To find the effective annual yield of a passbook savings account with compounded interest, you can use the formula for compound interest:
A = P(1 + r/n)^(nt)
Where:
A = the accumulated amount (the final amount with interest)
P = the principal amount (the initial amount)
r = the annual interest rate (as a decimal)

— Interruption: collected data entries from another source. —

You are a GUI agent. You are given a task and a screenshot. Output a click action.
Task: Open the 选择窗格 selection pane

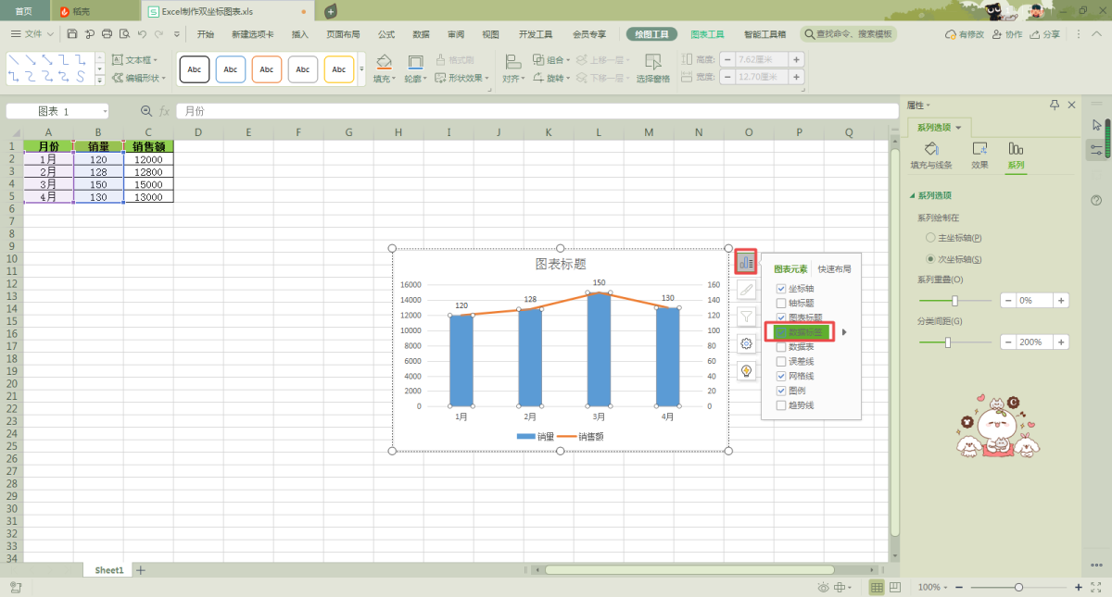pos(652,68)
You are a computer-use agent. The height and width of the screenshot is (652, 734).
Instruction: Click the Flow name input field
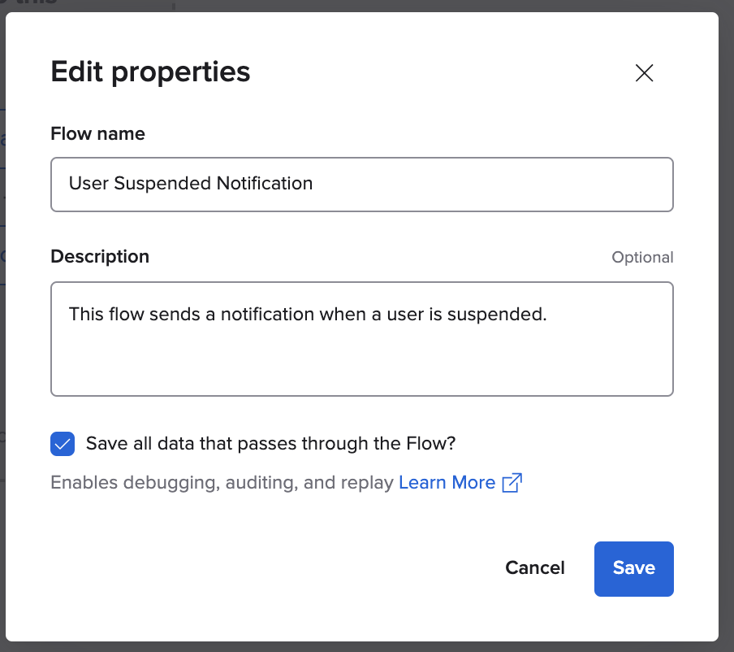click(x=361, y=185)
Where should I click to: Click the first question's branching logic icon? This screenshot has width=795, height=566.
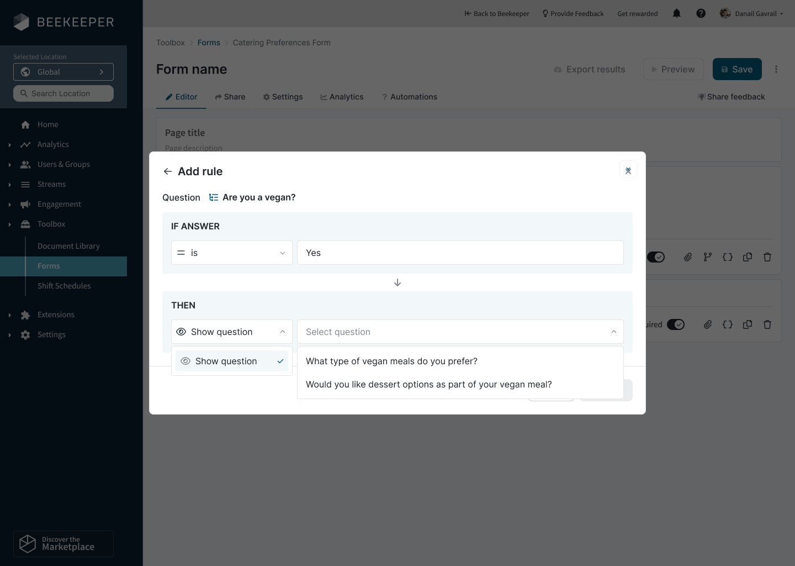click(707, 257)

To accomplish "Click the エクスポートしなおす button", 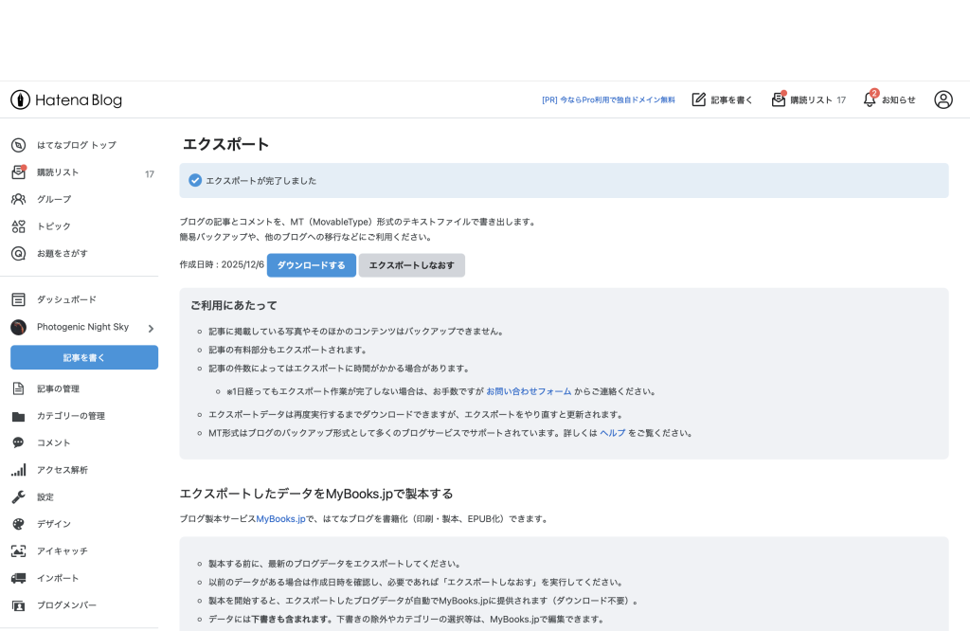I will coord(411,265).
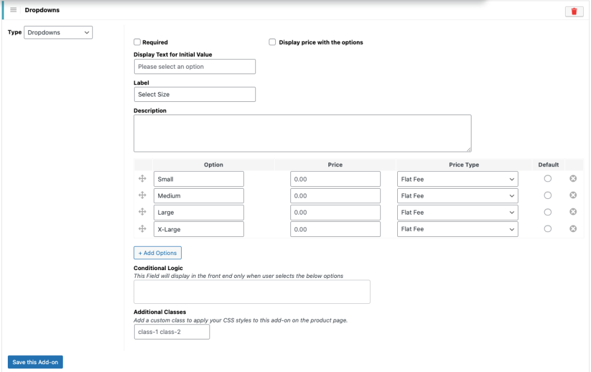Focus the Description text area
The image size is (591, 372).
(x=302, y=133)
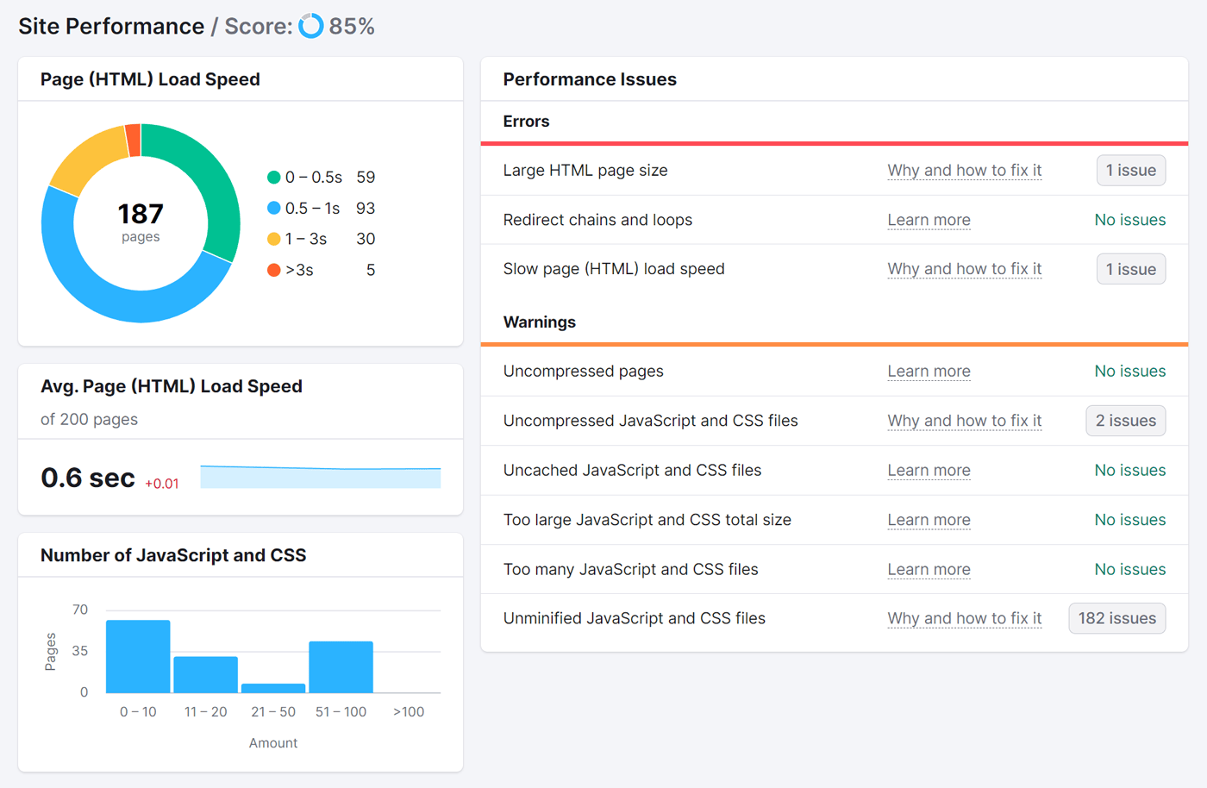The image size is (1207, 788).
Task: Click 'Why and how to fix it' for Slow page load
Action: (964, 269)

n = the number of times interest is compounded per year
t = the number of years
In this case:
r = 8% = 0.08 (as a decimal)
n = 4 (compounded quarterly)
To find the effective annual yield, we want to know what the interest rate would be if it were compounded annually. So, we need to solve for r:
0.08 = r/4
Multiply both sides of the equation by 4:
0.32 = r
Now that we have the annual interest rate, we can calculate the effective annual yield:
A = P(1 + r/n)^(nt)
A = P(1 + 0.32/4)^(4 * t)
Since it is not specified how many years (t) we are considering, we can assume it to be 1 year:
A = P(1 + 0.32/4)^(4 * 1)
A = P(1 + 0.08)^4
Simplifying the formula:
A = P(1.08)^4
Therefore, the effective annual yield for a passbook savings account with an interest rate of 8% compounded quarterly is approximately 4.858% (using the formula A = P(1.08)^4 and converting it to a percentage).